Much to my mother’s dismay, my dad started setting live traps in the yard luring the pesky squirrels in with promises of walnuts and peanut butter bread he himself had taken bites out of. The problem with the live traps was that squirrels weren’t the only ones who liked walnuts and half eaten peanut butter bread. Birds and rabbits did too. My mother, haunted by a mean rooster on her family’s childhood farm, refused to deal with the live traps when one of the less fortunate animals was inside. That job was left for me. I’d get home from school and mom would plead with me to please go outside and free the starling stuck in dad’s trap. As I walked around the house toward the cage, the bird would start panicking. Now, I wanted to free the animal, but it involved moving a latch that was right next to the cage portion, and for those of you familiar with starlings, they’re rather predatory and aggressive birds. The bird’s wings would start flapping uncontrollably and its beak would come jutting out at my hand. Eventually, I’d get the metal flap of the opening to slide up and the bird would come shooting out like a rocket.

On days when the trap served its purpose and Dad caught an actual squirrel, he’d pick up the cage and load it into the back of the station wagon. He’d drive out to the woods in the farmland area known as Hebron, occasionally starting wars with my grandfather and uncle, releasing the squirrels on their property to spite them and go after their feeders.

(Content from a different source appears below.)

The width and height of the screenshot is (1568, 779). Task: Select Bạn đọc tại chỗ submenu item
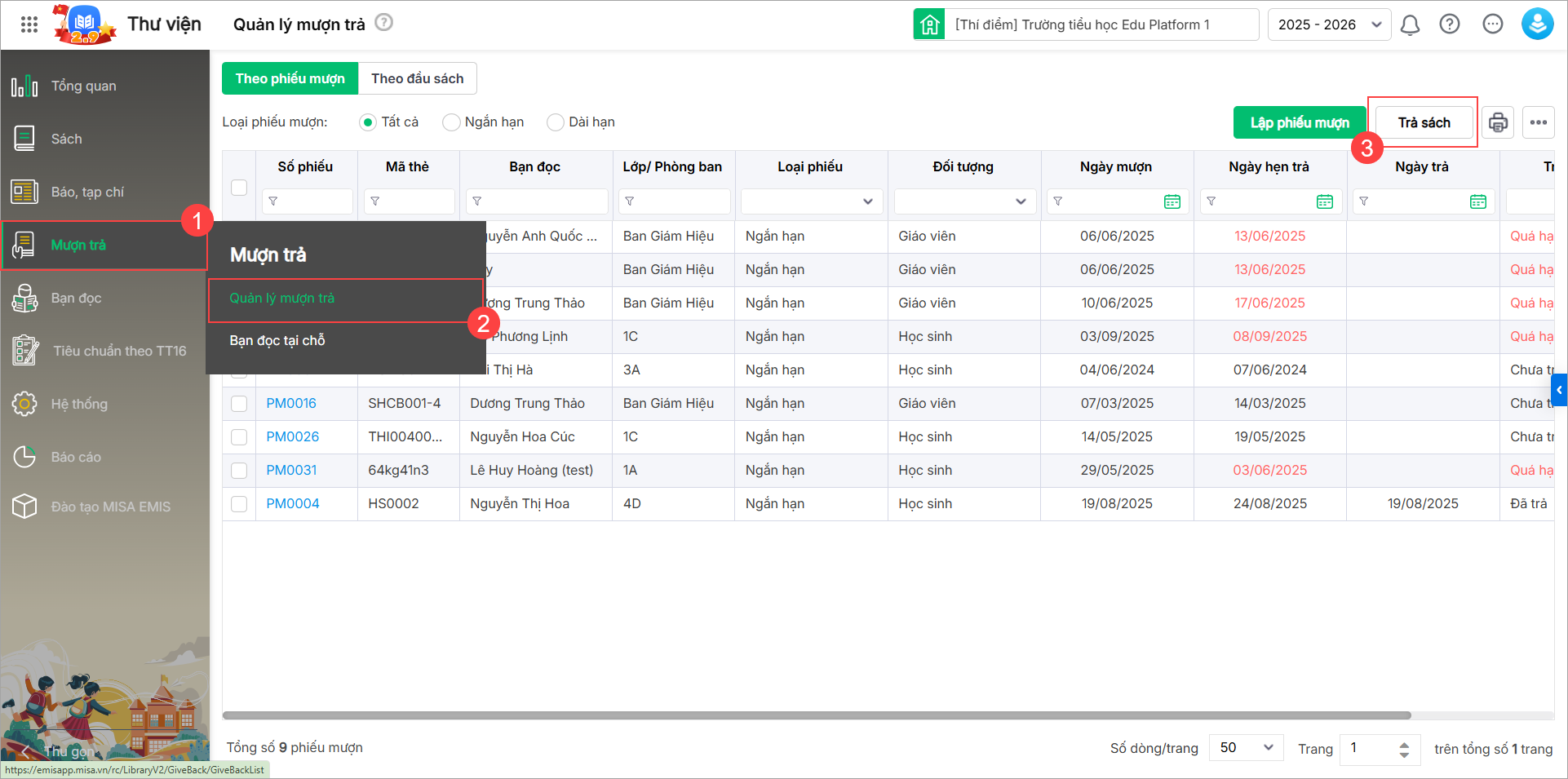point(277,340)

Convinced the squirrels were finding their way back to our house somehow, Dad took the squirrel wars to a new level. He and my brother took to staking out in our shed with BB guns and firing at any squirrel who dared steal birdseed from his feeder. My brother would come in the house and regale the family with the impressive tale of how he shot a squirrel in the butt! For those of you picturing a backwoods house in the country, let me set the scene straight for you. Our house was on the corner of the busiest street in town, and generally we were a respected family with a large garden who kept the grass mowed.

I’m afraid my father’s influence took a heightened level in my brother’s actions when we discovered one day that a muskrat was burrowing under the family pool. My dad was worried the varmint would chew through the lining of the pool, and Lake Witkins, as grand as it sounded, didn’t belong in our backyard. Convinced he would save the day, my brother and a friend staked out from the deck one afternoon and completed the mission: the muskrat was killed. But this was in late fall, and neither boy had sharp, gnarly muskrat teeth to burrow with, and the ground was too frozen to bury the animal, so he put the ugly creature in a big white bucket, pooling blood and all, set it in the garage and left.

My mother was informed the muskrat was now resting in peace, and had told my dad to get rid of the thing and thought he had. She then entered the garage and noticed a big white bucket. The next thing my mother will tell you about is that she sprained her ankle and tore a few ligaments after twisting to get away in a horrified moment of panic. My poor mother crawled her way up the steps to our house and through the kitchen to get to a phone where she could finally call for help. I don’t believe my brother was allowed to help dad with the animal wars ever again.

Recently, on a trip home to see my family, my sister brought over a book from the library she was reading to her two year old daughter. The book was titled, Those Darn Squirrels and I was tickled to present a dramatic reading of the tale to my father. Then, we went page by page and counted the similarities between Old Man Fookwire and my father. We also taught my niece to shake her fist at grandpa and say “Those Darn Squirrels!” Dad may not have bought lasers and trapeze equipment like Old Man Fookwire, but spring is coming, and if you give a squirrel a walnut, he’ll probably invite his friends.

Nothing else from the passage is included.